Kini, bos perusahaan induk Liem Investors di Hong Kong, dan PT Salim Economic Development Corporation (SEDC) di Jakarta, itu sering disebut sebagai ''pengusaha terkaya nomor enam di dunia''. Jumlah hartanya mengalahkan keluarga Rotschild dan Rockefeller. Pada 1984, kekayaan kelompok ini ditaksir sekitar US$ 7 milyar. Artinya, sama dengan jumlah uang yang beredar di Indonesia ketika itu yang, menurut beberapa sumber, meliputi sekitar Rp 7 trilyun.
Liem pindah ke Jakarta pada 1951, dan mulai mengembangkan usahanya.
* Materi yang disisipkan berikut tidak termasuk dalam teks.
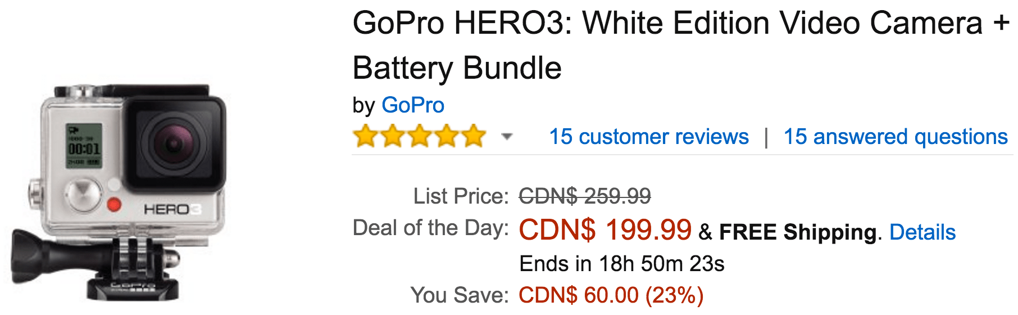Image resolution: width=1018 pixels, height=315 pixels.
Task: Click the camera lens in product photo
Action: tap(174, 143)
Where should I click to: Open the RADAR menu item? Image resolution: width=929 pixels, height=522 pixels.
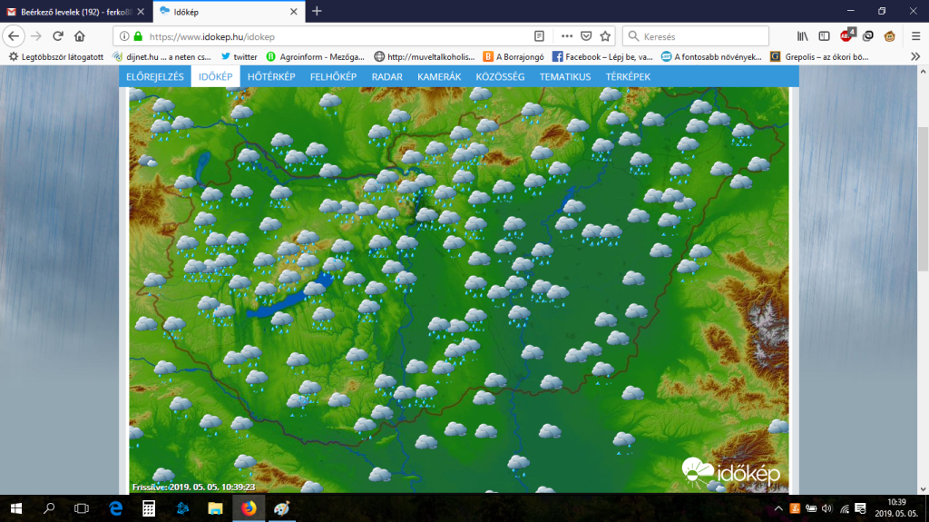point(387,77)
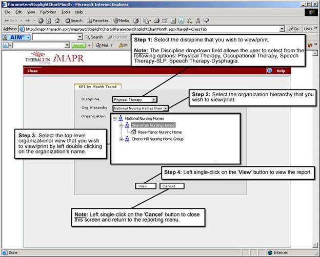The height and width of the screenshot is (257, 320).
Task: Click the browser Back button
Action: pyautogui.click(x=12, y=20)
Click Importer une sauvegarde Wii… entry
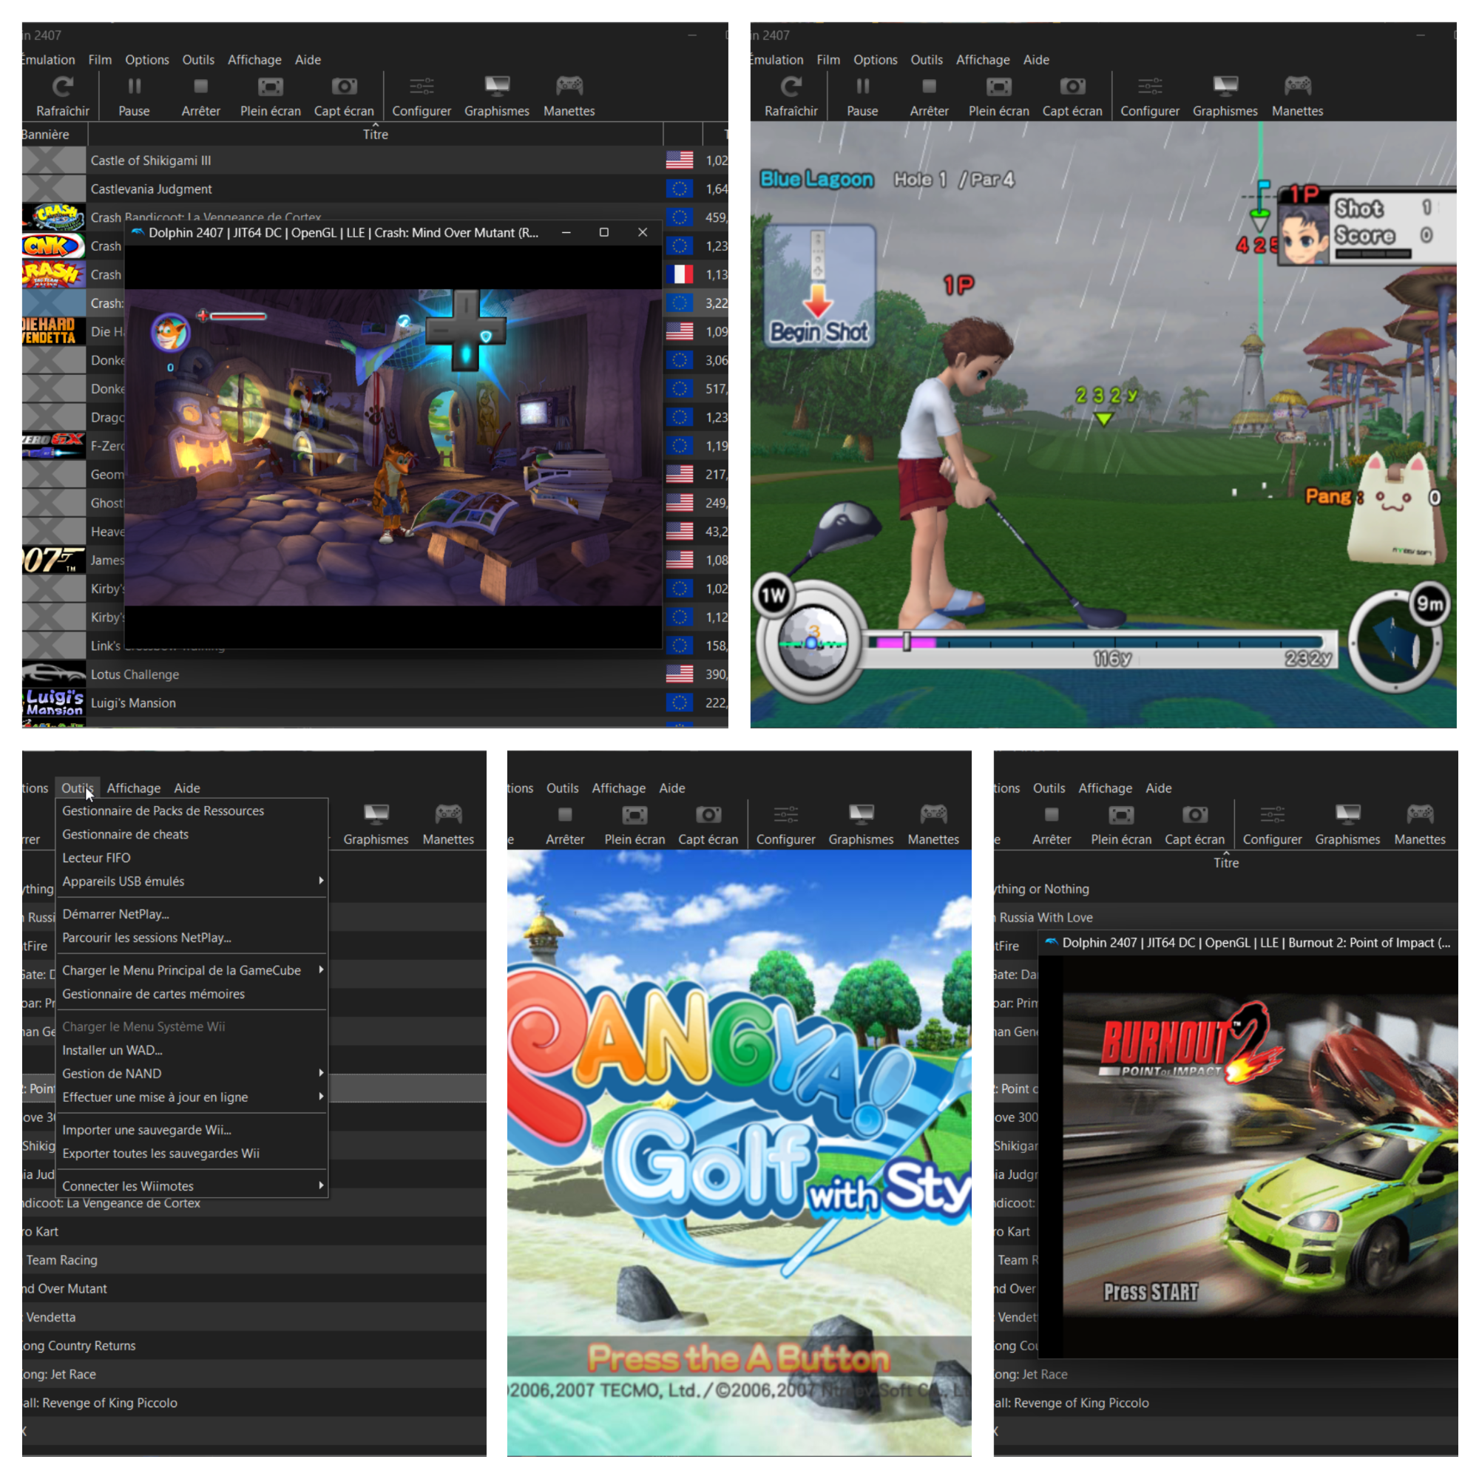The height and width of the screenshot is (1479, 1479). tap(147, 1130)
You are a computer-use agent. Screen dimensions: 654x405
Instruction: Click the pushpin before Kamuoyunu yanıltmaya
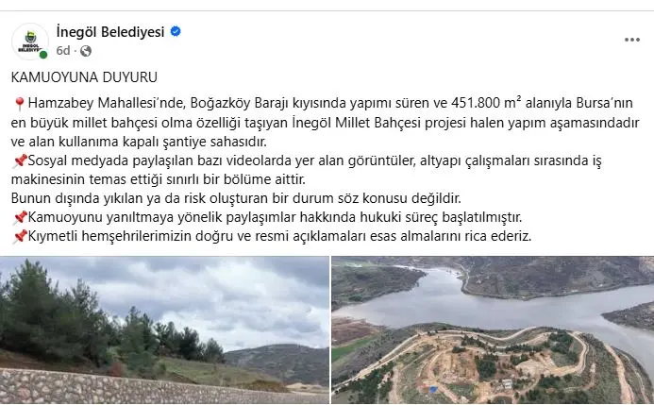20,218
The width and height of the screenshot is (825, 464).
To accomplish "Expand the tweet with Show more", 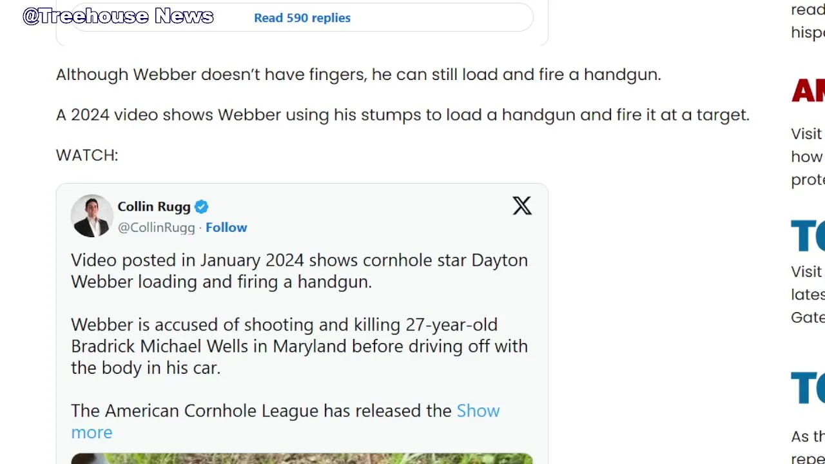I will point(478,411).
Mula-mula ia mendirikan pabrik sabun, kemudian pabrik paku, ban sepeda, pengilangan karet, kerajinan, dan makanan. Ia juga bergerak di bidang pengusahaan hutan, bangunan, perhotelan, asuransi, perbankan, bahkan toko pakaian. Kunci sukses baginya adalah jasa. ''Kalau jasa itu jalannya betul, otomatis bisa jual lancar,'' katanya, dalam bahasa Indonesia yang tetap patah-patah.Namun, Liem keberatan usahanya dikatakan menerobos ke semua penjuru bisnis. ''Orang suka bilang ini-itu punya Liem Sioe Liong. Gila apa? Tapi kalau orang lain suka pakai nama Liem, bisa bilang apa?'' katanya kepada majalah TEMPO, media massa Indonesia pertama yang mewawancarainya, Maret 1984.
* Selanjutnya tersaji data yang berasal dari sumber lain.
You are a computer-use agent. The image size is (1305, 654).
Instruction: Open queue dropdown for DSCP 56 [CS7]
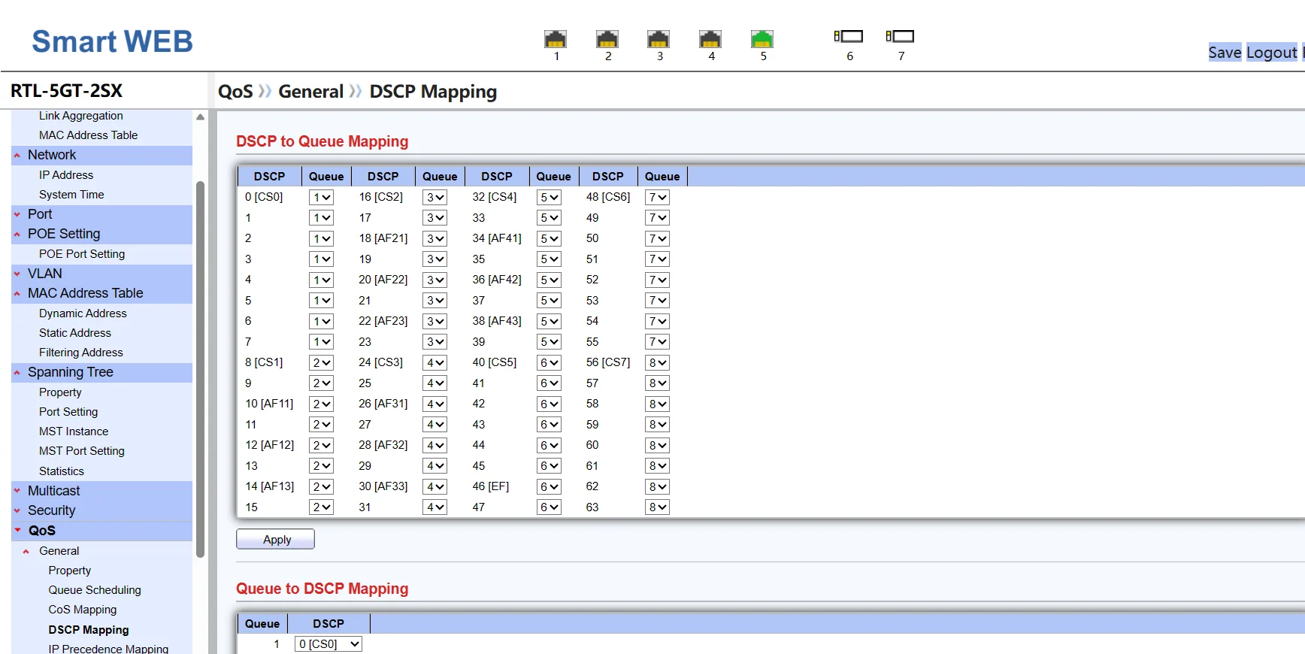click(657, 363)
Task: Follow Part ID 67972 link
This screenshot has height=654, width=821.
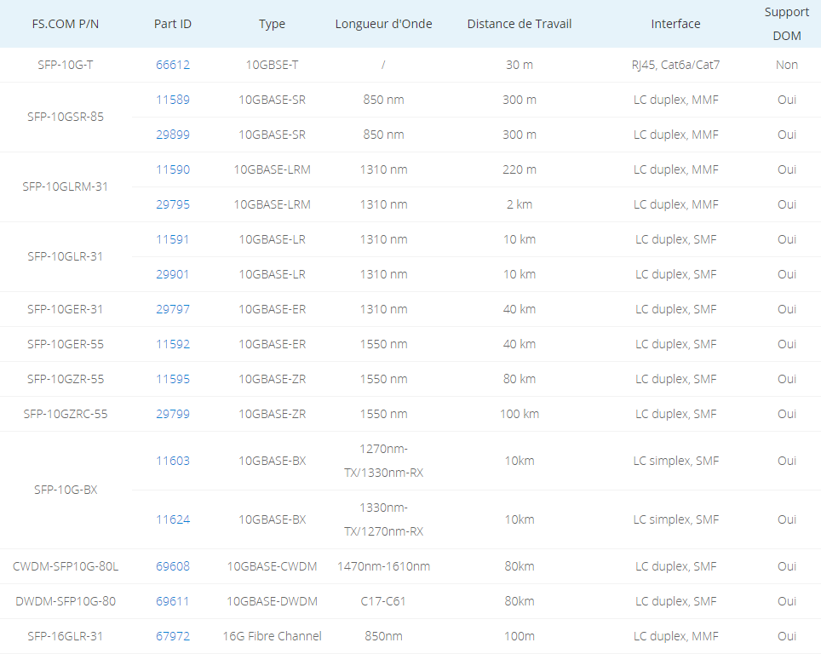Action: (x=173, y=636)
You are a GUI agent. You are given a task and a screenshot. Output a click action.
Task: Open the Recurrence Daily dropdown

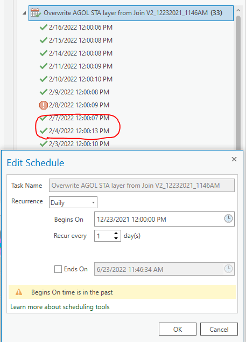tap(73, 202)
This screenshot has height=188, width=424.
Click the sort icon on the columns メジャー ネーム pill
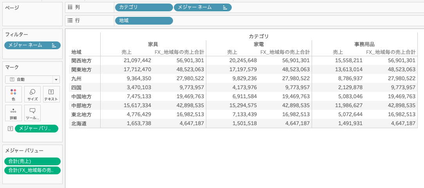225,7
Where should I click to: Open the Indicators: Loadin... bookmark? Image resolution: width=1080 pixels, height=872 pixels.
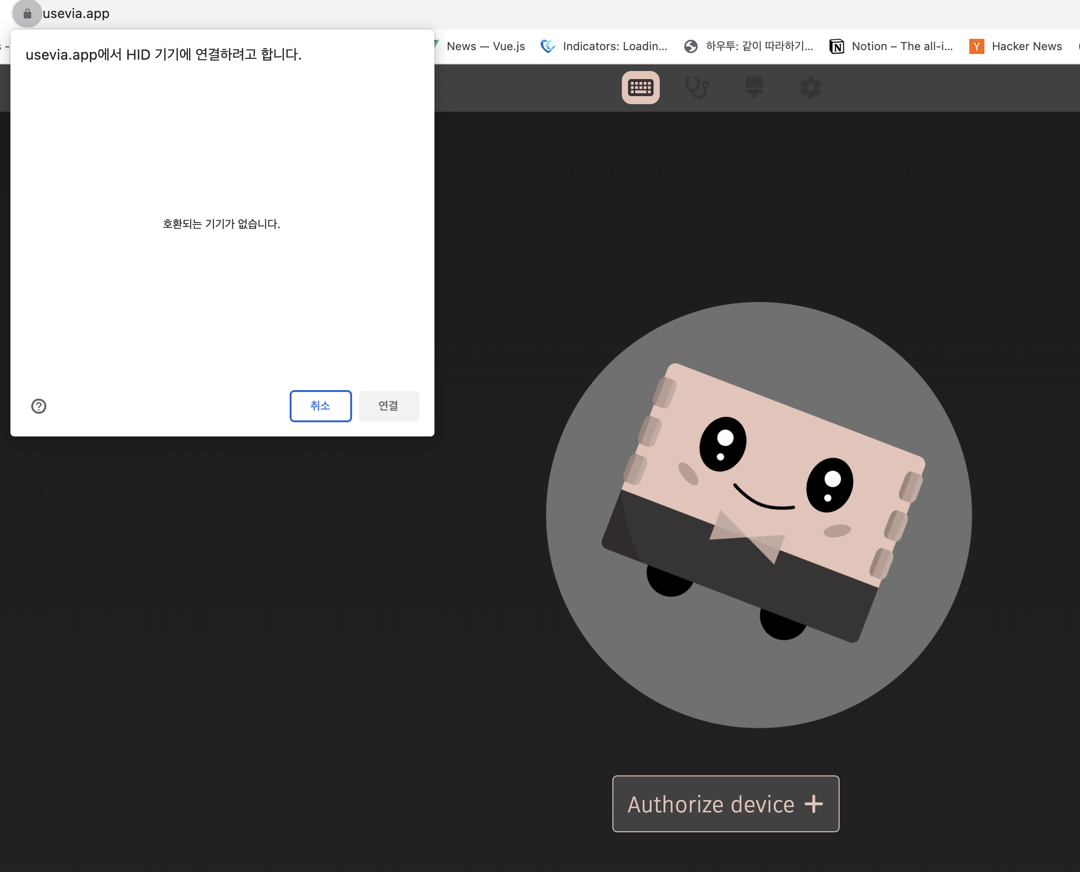[615, 46]
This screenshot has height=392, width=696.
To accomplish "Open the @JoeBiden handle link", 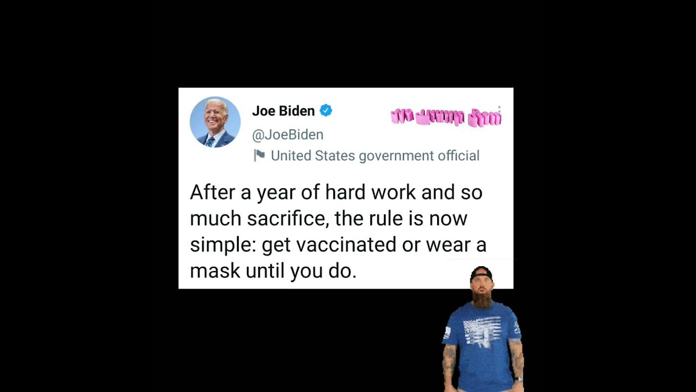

Kelompok ini juga mengaku tidak selamanya bernasib mujur. ''Dihitung-hitung, ada sekitar sepuluh perusahaan yang kami tutup, karena kalah bersaing,'' ujar Anthony Salim, nomor dua dari empat putra Liem -- yang sering disebut-sebut sebagai ''putra mahkota''. Paling tidak terdapat sekitar 37 perusahaan yang bernaung di bawah SEDC.
Selain dikenal sebagai ''raja bank'', kelompok Liem juga disebut-sebut sebagai satu di antara ''raja semen'' di dunia. Dalam setiap usaha patungan, kelompok ini selalu menonjol sebagai pemilik saham terbesar. Dan langkah itu bukannya tanpa pertimbangan. Dengan memiliki 51% saham perusahaan Hagemeier di Belanda, misalnya, ''Kami bisa menentukan policy perusahaan,'' kata Liem. ''Juga supaya bisa mengawasi ekspor dari Indonesia, misalnya hasil bumi.''
Sejak 1982, gebrakan kelompok Liem di luar negeri semakin mantap. Ia membeli, antara lain, 80% saham Hibernia Banchares, San Francisco, disusul 54,4% saham Shanghai Land Investment. Tetapi, Maret 1986, ia tersandung dalam usaha penanaman modal di Provinsi Fujian, RRC, bekas daerah kelahirannya.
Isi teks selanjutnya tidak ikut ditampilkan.